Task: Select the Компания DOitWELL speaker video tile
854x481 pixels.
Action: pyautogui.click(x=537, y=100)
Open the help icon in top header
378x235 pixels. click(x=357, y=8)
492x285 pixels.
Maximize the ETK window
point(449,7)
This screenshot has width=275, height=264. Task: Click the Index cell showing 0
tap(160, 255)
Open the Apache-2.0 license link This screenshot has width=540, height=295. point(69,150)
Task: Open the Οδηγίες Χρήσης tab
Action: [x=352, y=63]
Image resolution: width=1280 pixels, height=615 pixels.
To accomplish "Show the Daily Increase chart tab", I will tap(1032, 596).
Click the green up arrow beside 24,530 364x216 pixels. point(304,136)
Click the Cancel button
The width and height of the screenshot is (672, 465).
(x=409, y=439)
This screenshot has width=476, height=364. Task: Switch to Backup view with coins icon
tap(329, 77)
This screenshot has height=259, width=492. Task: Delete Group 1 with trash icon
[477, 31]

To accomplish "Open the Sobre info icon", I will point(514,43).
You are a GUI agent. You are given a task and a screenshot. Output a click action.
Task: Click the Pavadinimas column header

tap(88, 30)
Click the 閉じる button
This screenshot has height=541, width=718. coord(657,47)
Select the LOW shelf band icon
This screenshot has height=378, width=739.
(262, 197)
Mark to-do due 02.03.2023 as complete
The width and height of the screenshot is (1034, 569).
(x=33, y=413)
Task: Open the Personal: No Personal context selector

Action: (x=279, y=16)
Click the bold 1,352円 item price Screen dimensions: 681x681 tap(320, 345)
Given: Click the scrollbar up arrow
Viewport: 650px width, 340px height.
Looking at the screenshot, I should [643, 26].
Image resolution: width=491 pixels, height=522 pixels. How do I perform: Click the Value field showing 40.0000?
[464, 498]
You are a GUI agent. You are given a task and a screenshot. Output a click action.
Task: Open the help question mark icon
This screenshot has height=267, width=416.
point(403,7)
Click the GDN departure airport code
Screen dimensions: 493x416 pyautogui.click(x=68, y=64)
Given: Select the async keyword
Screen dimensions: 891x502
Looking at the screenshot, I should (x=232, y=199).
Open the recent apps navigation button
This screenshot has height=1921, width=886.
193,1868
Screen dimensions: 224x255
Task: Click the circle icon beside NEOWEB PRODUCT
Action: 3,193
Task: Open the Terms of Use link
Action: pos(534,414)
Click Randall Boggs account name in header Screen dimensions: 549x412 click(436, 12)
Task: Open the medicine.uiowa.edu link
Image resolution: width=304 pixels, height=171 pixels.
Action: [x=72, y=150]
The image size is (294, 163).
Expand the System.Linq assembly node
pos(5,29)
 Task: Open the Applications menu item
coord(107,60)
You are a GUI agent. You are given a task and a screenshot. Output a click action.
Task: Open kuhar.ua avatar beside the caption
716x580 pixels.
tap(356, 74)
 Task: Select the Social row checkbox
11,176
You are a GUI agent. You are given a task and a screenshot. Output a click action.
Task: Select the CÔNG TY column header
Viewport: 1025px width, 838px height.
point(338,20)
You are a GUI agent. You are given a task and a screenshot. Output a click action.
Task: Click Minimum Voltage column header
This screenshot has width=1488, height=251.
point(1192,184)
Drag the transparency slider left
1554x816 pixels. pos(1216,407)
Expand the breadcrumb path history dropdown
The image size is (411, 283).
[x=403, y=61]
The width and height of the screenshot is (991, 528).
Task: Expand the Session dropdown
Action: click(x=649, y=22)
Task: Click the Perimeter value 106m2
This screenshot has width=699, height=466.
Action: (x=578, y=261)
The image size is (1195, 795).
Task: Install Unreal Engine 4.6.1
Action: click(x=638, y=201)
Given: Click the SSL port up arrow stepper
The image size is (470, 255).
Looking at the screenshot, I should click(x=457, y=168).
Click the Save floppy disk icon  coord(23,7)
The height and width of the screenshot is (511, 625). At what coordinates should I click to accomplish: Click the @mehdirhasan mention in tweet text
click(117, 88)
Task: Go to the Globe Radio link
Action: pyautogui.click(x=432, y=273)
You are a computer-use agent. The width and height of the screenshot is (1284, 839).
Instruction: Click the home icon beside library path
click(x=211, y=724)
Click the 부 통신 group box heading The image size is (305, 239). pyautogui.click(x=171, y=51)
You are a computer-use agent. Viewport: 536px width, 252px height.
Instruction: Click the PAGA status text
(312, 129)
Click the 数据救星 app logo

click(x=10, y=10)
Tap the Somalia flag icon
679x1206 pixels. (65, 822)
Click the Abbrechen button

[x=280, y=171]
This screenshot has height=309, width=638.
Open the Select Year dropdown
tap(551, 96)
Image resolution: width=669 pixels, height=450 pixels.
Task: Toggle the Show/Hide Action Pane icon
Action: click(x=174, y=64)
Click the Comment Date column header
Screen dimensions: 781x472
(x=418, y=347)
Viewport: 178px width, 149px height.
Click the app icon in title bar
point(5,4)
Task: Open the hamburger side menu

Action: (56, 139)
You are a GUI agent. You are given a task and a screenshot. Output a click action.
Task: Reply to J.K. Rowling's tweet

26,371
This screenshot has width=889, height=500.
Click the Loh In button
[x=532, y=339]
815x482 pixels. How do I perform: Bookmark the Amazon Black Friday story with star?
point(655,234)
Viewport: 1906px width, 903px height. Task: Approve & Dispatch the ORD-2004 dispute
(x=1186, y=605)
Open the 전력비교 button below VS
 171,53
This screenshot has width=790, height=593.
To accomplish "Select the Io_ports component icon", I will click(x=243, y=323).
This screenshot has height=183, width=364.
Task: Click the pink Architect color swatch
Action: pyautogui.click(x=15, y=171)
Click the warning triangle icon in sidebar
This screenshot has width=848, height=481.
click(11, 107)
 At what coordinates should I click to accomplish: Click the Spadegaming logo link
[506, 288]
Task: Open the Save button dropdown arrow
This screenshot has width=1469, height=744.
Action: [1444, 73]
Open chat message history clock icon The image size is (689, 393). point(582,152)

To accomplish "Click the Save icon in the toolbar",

— Task to complete —
The answer must be a single number: the count of lines in the data that include the word "history".

— Expected answer —
2